- **EXERCISE PASSAGE**:
★ ★ ★ ★
Nested Maps Considered Harmful

Based on a talk given at the Clojure NYC meetup

The thing that makes Clojure one of my favorite languages, the one I choose first when I want to fluidly bang out an idea, is its commitment to generic programming.

Most people associate generic programming with C++ because of the Standard Template Library, but few are aware the ideas in the STL were originally conceived by Alexander Stepanov in Scheme. This is where C++ vectors got their name (after all, vectors in the mathematical sense are of a fixed length).

Stepanov’s original Scheme course notes are still available on his website. He begins by introducing the primitives of list processing, then moves on to recursion, higher order functions like map and reduce, and finally builds up to the conception of the iterator — which he demonstrates by implementing implement several common sorting and searching algorithms.
★ ★ ★ ★
- **DATASET EXTRACT**:
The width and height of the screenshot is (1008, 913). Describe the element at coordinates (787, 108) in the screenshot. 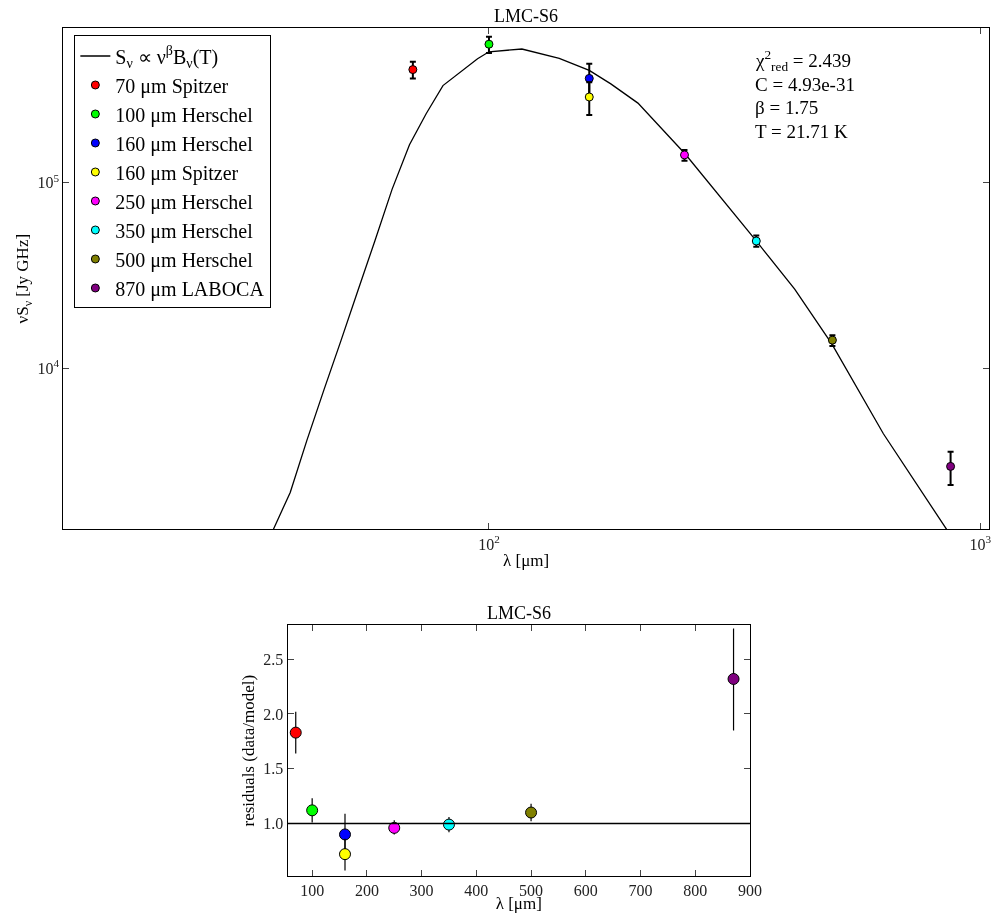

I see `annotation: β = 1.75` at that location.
★ ★ ★ ★
- **EXPLORE THE MATERIAL**:
1 > Answer these questions about the passage on nested maps in Clojure, one line each:
(a) At what event was the talk behind it given?
(b) Who first conceived the ideas in the STL, and in which language?
(c) What does Stepanov's Scheme course begin by introducing?
2 > Resume the passage on nested maps in Clojure, picking up after its final sentence.

- **ANSWERS TO THE TASKS**:
1 >
(a) The Clojure NYC meetup.
(b) Alexander Stepanov, in Scheme.
(c) The primitives of list processing.

2 >
Coming from a Scheme background myself, I was struck by how Clojure seamlessly extended the list processing paradigm to apply to the most cutting edge immutable data structures: hash array mapped tries for associative data (introduced by Phil Bagwell only six years prior), similarly designed binary search tries for sequential data, plus one of the best implementations of lazy sequences in a strict language I’ve ever seen.

The familiar cons, car, and cdr are still front and center (albeit with different names, although “first” and “next” appeared in dialects of Lisp long before I was even born) except targeting interfaces rather than specific implementations. Even higher order functions are generic, for example the built-in reduce uses Java’s Iterator interface instead of first/next recursion whenever possible for efficiency’s sake.

Clojure really seemed to have done the unthinkable and yet again advanced the idea of what it means to be a Lisp.

The Problem

Building support for generic collection-based operations into the core language is not without its downsides. Tightly coupling complex data structures with a common set of functions used to manipulate them can encourage poor design decisions. As an example, I’ll turn to the title of this piece and discuss one of the most common antipatterns I see in Clojure code—deeply nested hash-maps — as well as presenting a technique I’ve developed to replace it.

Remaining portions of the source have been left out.